Wouldn't we need several hundred gigabytes of ingestible/structured contextual info for animal vocalizations in order to train a model with any accuracy? Even if we had it, seems to me the model would be able to tell us what sounds probably “should” follow those of a given recording, but not what they mean.

We could train a transformer that could predict the next token, whether it's the next sound from one animal or a sound from another animal replying to it. However, we wouldn't understand the majority of what it means, except for the most obvious sounds that we could derive from context and observation of behavior. This wouldn't result in a ChatGPT-like interface, as it is impossible for us to translate most of these sounds into a meaningful conversation with animals.

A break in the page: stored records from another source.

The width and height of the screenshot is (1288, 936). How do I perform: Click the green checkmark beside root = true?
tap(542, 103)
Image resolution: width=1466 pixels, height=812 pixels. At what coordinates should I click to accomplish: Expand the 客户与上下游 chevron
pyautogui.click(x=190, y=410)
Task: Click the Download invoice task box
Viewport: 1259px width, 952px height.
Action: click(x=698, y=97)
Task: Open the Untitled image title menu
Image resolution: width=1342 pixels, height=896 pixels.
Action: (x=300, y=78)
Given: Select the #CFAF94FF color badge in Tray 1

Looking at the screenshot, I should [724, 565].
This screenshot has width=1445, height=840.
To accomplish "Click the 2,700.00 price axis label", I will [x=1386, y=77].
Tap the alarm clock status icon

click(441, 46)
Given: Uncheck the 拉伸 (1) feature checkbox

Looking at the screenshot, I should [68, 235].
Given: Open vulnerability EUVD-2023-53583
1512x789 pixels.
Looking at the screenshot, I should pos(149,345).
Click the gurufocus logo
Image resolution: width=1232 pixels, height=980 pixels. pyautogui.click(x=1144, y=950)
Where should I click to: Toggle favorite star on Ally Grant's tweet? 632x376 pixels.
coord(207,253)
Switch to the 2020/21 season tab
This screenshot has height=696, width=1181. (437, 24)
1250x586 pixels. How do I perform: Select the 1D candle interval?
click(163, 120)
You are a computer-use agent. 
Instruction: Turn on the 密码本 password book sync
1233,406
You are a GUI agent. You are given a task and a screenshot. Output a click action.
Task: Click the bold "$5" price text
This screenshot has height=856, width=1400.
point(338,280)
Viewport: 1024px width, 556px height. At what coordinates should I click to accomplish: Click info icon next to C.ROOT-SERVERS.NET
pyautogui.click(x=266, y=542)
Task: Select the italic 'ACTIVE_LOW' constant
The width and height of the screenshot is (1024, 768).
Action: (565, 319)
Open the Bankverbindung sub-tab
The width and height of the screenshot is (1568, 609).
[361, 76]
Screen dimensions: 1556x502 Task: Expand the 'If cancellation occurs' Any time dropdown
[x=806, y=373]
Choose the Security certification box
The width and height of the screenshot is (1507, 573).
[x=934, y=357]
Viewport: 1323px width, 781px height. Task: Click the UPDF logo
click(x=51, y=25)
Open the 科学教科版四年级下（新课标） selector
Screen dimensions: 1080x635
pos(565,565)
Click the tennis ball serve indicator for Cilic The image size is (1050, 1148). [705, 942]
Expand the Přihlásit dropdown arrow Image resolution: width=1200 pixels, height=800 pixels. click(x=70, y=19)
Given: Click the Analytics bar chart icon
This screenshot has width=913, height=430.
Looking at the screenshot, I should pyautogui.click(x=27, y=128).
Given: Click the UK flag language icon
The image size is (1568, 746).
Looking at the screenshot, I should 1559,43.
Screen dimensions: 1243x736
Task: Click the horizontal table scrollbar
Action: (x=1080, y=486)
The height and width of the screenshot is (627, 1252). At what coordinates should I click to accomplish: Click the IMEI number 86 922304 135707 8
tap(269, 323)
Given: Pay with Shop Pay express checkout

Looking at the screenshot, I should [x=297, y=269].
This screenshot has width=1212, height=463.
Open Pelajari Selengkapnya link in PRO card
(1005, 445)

Why not label a fine-tuning dataset with human descriptions based on video recordings. We explain in human language what they do, and then tune the model. It doesn't need to be a very large dataset, but it would allow for models to directly translate to human language from bird calls.

What if they just sit and talk? What is the description of this? What if only part of the communication is relevant? What if it's not relevant at all because they reacted to atmospheric changes? Or electromagnetic signals, that can't be observed on video? Or smell? Or sound outside of human hearing frequency? What if the decision based on communication is deferred? etc etc

As I mentioned before, only the most obvious examples of behaviors and context can be translated into anything meaningful.

But then it's not a translation of the bird tweets, but more like a predictive mapping from tweets to behaviors.

Reminds me of Wittgenstein's if a lion could speak, we would not understand it.